I would like to hear Ikai or other Google folk weigh in on this point,
as I find that caveat quite unsettling myself.I would like to hear why
it is possible to get those exceptions and the transaction still
succeed.

Broc


On Dec 15, 2:24 am, coltsith <conla...@gmail.com> wrote:
> Hi Broc, thanks for the reply.
>
> This sounds great to me. I'm concerned about one small note on this
> page:http://code.google.com/appengine/docs/java/datastore/transactions.html
>
> "If your app receives an exception when submitting a transaction, it
> does not always mean that the transaction failed. You can receive
> DatastoreTimeoutException, ConcurrentModificationException, or
> DatastoreFailureException exceptions in cases where transactions have
> been committed and eventually will be applied successfully. Whenever
> possible, make your datastore transactions idempotent so that if you
> repeat a transaction, the end result will be the same."
>
> Doesn't that mean I can still get a ConcurrentModificationException
> even if the write was/will be successful? And if so then that example
> I outlined could still be possible?
>
> Thanks
>
> On Dec 14, 4:43 pm, Broc Seib <broc.s...@gmail.com> wrote:
>
>
>
>
>
>
>
> > I think you are mistaken about ConcurrentModificationException meaning
> > it will eventually commit.
>
> > If you get a ConcurrentModificationException, then that means the
> > entity *failed* to write (because another write has modified the
> > update timestamp on that entity group). You must catch that exception
> > and try to write again (unless you don't want to overwrite).
>
> > You can see this behavior first hand here:http://gaetestjig.appspot.com/
> > and click on the "Unique Constraint" tab. Click the "Advance Alice"

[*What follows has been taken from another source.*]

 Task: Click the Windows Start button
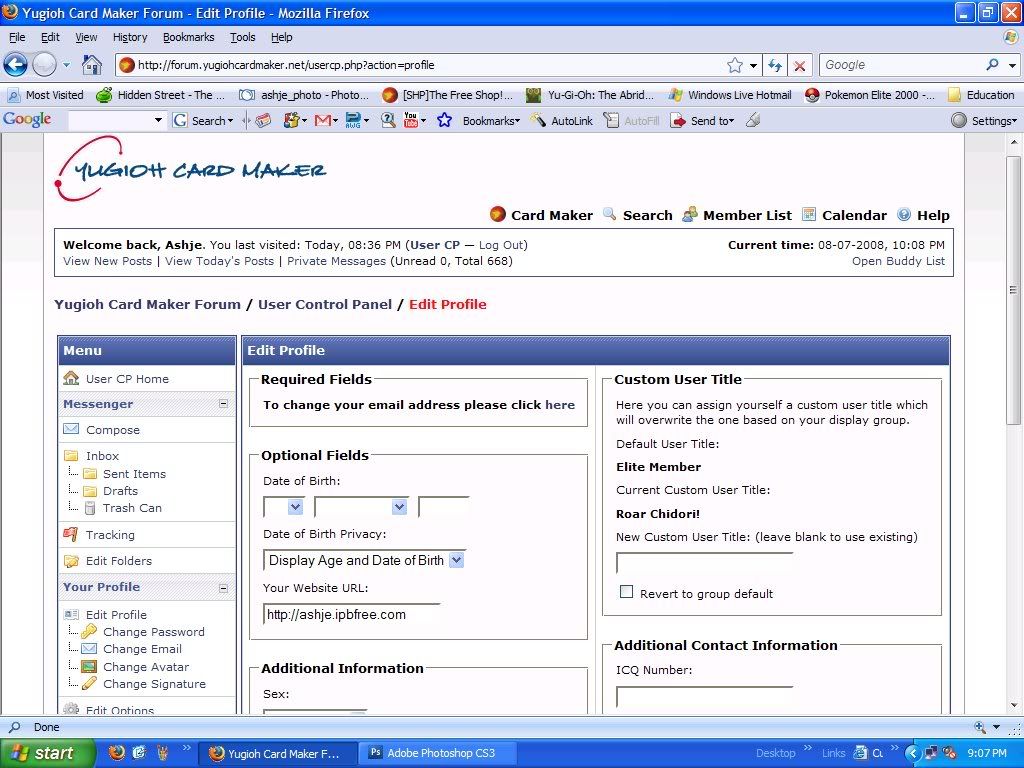(47, 753)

> > button four times, and click the "Advance Bobby" button four times (in
> > any order). Now click on either button a fifth time and it will write
> > the entity to the data store, and clicking the other button will
> > experience a ConcurrentModificationException.
>
> > Broc
>
> > On Dec 13, 5:48 pm, coltsith <conla...@gmail.com> wrote:
>
> > > I recently got a ConcurrentModificationException, and the
> > > documentation states that this will be "committed and eventually will
> > > be applied successfully." However I got to thinking of a possible
> > > outcome:
>
> > > Request A modifies entity
> > > Request B modifies entity and receives ConcurrentModificationException
> > > D
> > > Request E modifies entity
> > > ConcurrentModificationException D commits and is applied, which
> > > overwrites Request E's work.
>
> > > Can this happen? Or does Request E get its own
> > > ConcurrentModificationException since (D) hasn't been committed yet?